LiveAD
- Industry: Communication, Advertising
- Founded: 2005
- Headquarters: São Paulo, Brazil
- Key people: Aline Rossin (CEO), Lucas Mello (Chairman)
- Website: live.tt

= LiveAD =

LiveAD is a digital agency based in Brazil, founded in 2005. The agency develops digital marketing, advertising and branded-content campaigns. The agency has worked with brands including Nike, PepsiCo, Red Bull, and Google.

==History==
LiveAD was founded in Porto Alegre in 2005 when it split from the trends research agency Box1824, which was founded in 2003.

The agency's board of directors includes Lucas Mello (chairman) and Aline Rossin (CEO). Recently, PROFILE, a public relations agency that was hatched at LiveAD, was spun off. PROFILE is managed by founding partner Rodrigo Vieira da Cunha.

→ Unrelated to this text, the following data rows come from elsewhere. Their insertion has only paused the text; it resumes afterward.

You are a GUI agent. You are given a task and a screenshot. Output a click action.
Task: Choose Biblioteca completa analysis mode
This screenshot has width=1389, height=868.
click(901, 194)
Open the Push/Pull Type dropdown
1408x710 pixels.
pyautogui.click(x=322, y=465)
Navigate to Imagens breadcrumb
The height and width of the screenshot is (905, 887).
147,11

LiveAD has received awards at the 2009, 2010 and 2012 Cannes Lions International Festivals of Creativity, at the El Ojo de Iberoamérica festival in 2009 and 2010, and is the only Brazilian agency to have received an award at the 2012 Facebook Studio Awards and to be a finalist in the 2011 SXSW Interactive. Additionally, it was nominated for an award in the specialized services category in the 2012 Prêmio Caboré.

LiveAD's attend clients such as Nike, Ben & Jerry's, PepsiCo, Red Bull, Bodytech, Rider, Oi, and the UN Foundation. The agency has also worked with clients like Absolut Vodka, Claro, Doritos, Souza Barros, Skol, Zaxy, Google, C&A, Multishow, Lenovo, Lacoste, Itaú, Globo, Diageo and Antarctica, among others.